While there is something of a trend towards embracing retro food in a semi-ironic manner, taste-buds will brook no irony. Over the past few years, the prawn cocktail has arisen, phoenix-like, from the ashes of 1970s over-exposure and poor quality renderings. There’s no keeping a good dish down, as proved by this combination of plump prawns, tangy sauce and crisp lettuce.
Although the ’70s suburban reception venue associations are hard to shake, the history of the prawn cocktail actually stretches way back to the United States during the late 19th and early 20th centuries, when shellfish – often oysters and less frequently “shrimp” – in a spicy sauce was a popular appetiser, often served in small cups. The custom of serving the dish in stemmed glasses can be pinned to the Prohibition era. Several decades later, in 1959, a dish consisting of shrimp with a dollop of cocktail sauce, served in a sundae glass, was popularised by Las Vegas’s Hotel Nevada (now the Golden Gate Hotel and Casino), which coined the term “original shrimp cocktail”. It was served for fifty cents, and this price has increased only twice in the intervening years.

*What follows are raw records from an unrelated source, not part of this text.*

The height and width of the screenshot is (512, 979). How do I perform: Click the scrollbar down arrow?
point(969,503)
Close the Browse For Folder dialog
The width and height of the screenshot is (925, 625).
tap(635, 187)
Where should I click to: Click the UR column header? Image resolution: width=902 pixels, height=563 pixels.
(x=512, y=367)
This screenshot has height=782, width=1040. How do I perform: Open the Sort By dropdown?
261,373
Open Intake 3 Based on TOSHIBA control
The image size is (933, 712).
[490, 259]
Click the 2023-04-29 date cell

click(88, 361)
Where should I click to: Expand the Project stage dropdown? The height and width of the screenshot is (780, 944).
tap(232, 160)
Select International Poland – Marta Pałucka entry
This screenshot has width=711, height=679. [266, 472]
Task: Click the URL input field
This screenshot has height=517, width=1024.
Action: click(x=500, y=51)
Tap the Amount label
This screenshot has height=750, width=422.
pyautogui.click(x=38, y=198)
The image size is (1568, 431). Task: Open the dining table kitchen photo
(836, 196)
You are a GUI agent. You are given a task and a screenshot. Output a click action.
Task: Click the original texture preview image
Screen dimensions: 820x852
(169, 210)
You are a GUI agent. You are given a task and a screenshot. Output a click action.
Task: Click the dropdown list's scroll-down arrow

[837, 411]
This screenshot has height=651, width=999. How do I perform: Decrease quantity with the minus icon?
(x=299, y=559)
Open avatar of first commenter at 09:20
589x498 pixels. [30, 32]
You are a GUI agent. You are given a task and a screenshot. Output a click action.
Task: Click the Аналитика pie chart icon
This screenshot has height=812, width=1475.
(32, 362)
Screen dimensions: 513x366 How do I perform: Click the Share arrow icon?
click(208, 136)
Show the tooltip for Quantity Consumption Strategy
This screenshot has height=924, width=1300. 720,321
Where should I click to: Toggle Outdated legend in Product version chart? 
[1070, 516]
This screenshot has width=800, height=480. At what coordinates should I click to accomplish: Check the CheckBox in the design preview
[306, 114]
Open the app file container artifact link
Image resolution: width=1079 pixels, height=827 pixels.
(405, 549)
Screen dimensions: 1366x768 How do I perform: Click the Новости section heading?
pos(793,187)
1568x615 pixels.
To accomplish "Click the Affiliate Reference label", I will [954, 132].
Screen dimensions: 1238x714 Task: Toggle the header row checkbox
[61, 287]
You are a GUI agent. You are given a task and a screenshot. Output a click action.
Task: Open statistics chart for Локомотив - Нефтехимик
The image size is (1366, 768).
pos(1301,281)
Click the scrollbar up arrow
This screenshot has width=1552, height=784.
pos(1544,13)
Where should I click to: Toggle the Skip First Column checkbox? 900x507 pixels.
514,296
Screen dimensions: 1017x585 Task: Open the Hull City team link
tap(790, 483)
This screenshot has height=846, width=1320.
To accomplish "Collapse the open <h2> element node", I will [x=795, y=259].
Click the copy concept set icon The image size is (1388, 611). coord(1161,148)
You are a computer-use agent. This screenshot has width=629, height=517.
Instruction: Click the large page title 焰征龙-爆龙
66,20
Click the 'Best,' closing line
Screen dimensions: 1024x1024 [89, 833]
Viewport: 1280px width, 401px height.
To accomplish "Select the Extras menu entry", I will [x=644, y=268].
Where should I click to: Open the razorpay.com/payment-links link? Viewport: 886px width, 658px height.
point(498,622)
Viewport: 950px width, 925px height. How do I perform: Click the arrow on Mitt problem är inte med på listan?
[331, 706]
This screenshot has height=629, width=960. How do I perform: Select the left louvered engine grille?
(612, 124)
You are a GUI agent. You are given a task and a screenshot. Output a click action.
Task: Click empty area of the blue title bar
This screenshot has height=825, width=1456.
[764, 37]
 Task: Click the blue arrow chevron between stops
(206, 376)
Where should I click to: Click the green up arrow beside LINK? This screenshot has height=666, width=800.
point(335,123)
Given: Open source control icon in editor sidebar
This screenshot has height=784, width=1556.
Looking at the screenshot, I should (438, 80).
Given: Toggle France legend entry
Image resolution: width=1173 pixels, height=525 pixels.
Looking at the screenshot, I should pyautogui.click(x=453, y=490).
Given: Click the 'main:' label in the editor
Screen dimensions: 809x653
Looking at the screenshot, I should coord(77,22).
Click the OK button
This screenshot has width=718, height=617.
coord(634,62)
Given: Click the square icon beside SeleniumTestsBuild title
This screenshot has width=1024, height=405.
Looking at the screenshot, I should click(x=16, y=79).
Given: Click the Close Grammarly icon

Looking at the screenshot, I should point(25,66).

Of course, the key to the success of such a simple dish is the quality of the ingredients. By all means buy cooked prawns, but make sure they’re super-fresh. Use a good shop-bought mayonnaise as the base for your cocktail sauce (also known as Marie Rose sauce), or make your own as we have here. Add the remaining ingredients and adjust the seasoning and spiciness to your own taste. Serve it with crisp lettuce, perfectly ripe avocado and a wedge of lemon or two, and you’ll understand why the prawn cocktail is again enjoying its time in the sun.